Written exercise: Determine how many lines in the records below contain the string "Task", and state only that number.

┌──

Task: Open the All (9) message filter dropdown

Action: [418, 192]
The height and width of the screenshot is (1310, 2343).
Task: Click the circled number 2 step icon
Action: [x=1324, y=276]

└──

Solution to the exercise: 2